Life insurance is about one question: if you didn’t come home tomorrow, what would happen to the people you love? To answer that, you need a clear way to calculate how much life insurance you need in Canada.
This guide walks through a simple formula and shows how Mode Money Managers™ helps Canadian families turn that number into the right coverage.
Quick answer: most financial advisors recommend coverage of 10 to 15 times your annual gross income. In practice, most working-age Canadians with a mortgage and dependants land between $750,000 and $2 million of coverage, depending on debts, income, and existing protection.
Term vs whole life: typical BC costs
Cost depends on age, health, coverage amount, and policy type. These are representative British Columbia premiums for a healthy non-smoker to anchor expectations.
| Policy type | Example profile | Coverage | Approx. annual cost |
|---|---|---|---|
| 20-year term | 30-year-old female, non-smoker | $200,000 | ~$146 / year |
| 20-year term | 35-year-old male, non-smoker | $500,000 | ~$300-$420 / year |
| Whole life | 35-year-old female, non-smoker | $500,000 | ~$3,025 / year |
For most BC families the conversation should start with term life: it delivers the largest death benefit per dollar during the years when debts and dependants are highest. Permanent insurance is layered in for estate and legacy goals, not basic income replacement.

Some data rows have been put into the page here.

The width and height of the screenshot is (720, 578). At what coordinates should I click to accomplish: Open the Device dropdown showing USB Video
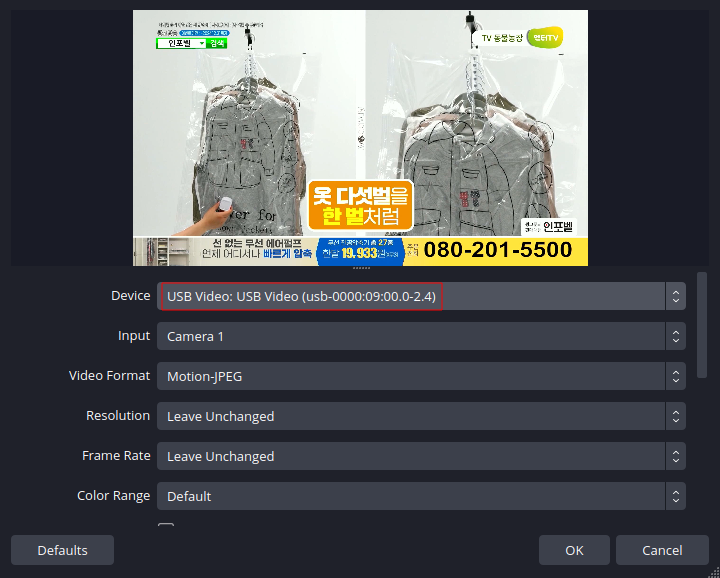tap(410, 296)
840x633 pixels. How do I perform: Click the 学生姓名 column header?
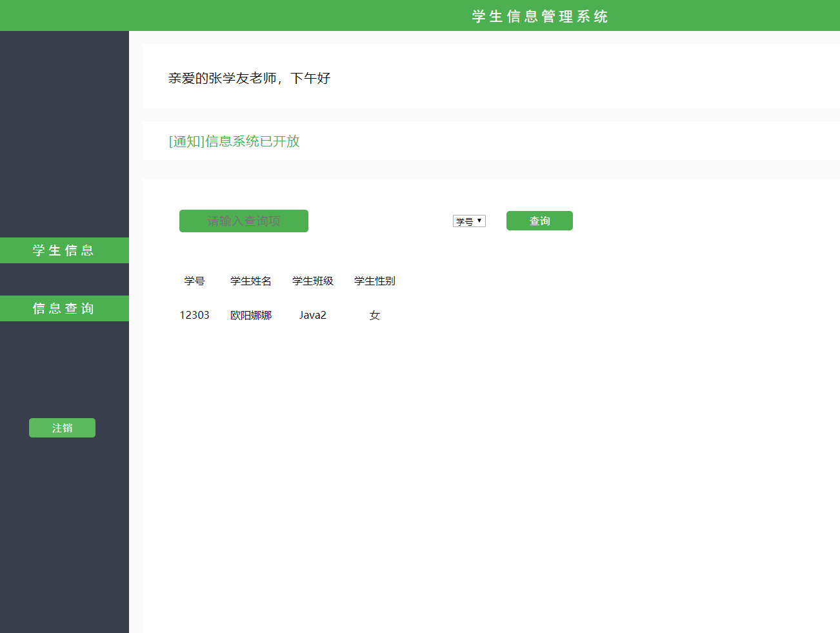[x=250, y=281]
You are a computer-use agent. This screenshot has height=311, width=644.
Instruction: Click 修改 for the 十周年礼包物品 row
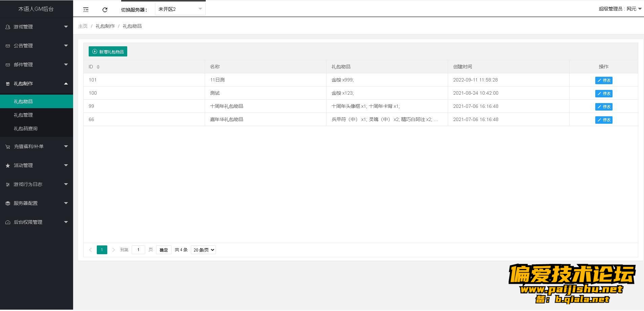point(603,107)
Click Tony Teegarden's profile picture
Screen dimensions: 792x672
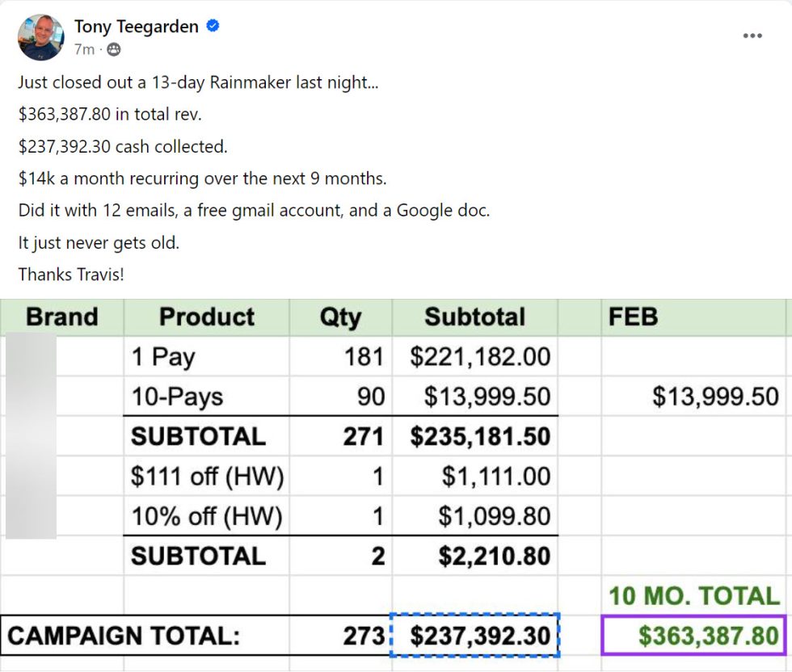point(40,37)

1. Start with a simple coverage formula
A common approach is the DIME method:
- Debt: mortgage and loans
- Income replacement: years of income your family needs
- Mortgage: sometimes kept separate for clarity
- Education: future education costs for your children
Add up:
- Your remaining mortgage
- Other debts (car loans, lines of credit, credit cards)
- A chosen number of years of income (often 10-15 years)
- Estimated post-secondary education costs for each child
Then subtract existing savings and any current life insurance coverage. The result is a ballpark for how much life insurance you may need.
2. Adjust for your real life
Now adjust the number for your situation:
- Is your household dual-income or single-income?
- Would your partner keep working full-time?
- Do you support parents or extended family?
- Do you own a business or have a professional corporation?
Mode Money Managers™ uses planning software to model cash flows after a death so you can see how long money would realistically last for your family.
3. Choose the right type of life insurance
Most families need a large amount of affordable coverage for 20-30 years while kids are growing and debts are highest. That usually means term life insurance. For a full breakdown, see our guide on term vs whole life insurance in Canada.
You may also want a smaller permanent policy for estate planning or lifelong dependants. A typical structure is:
- A large 20- or 30-year term policy for income replacement, mortgage, and education
- A smaller permanent policy for final expenses and legacy
Because Mode Money Managers™ works with multiple insurance providers, they can shop the market for you instead of being tied to a single company.
4. Don’t ignore disability and critical illness
The bigger risk for most Canadians is not dying early, but being unable to work for a long period.
A complete protection plan includes:
- Disability insurance to replace income if you can’t work
- Critical illness insurance for a lump sum on diagnosis
- Life insurance for long-term family protection
Mode Money Managers™ can bundle these into one integrated proposal so you understand total cost and total risk reduction.
5. Review your coverage regularly
Review your life insurance every three to five years or when:
- You buy or sell a home
- You have another child
- Your income changes significantly
- You start or sell a business
Mode Money Managers™ can schedule regular policy reviews as part of your overall financial plan so your family is never under- or over-insured.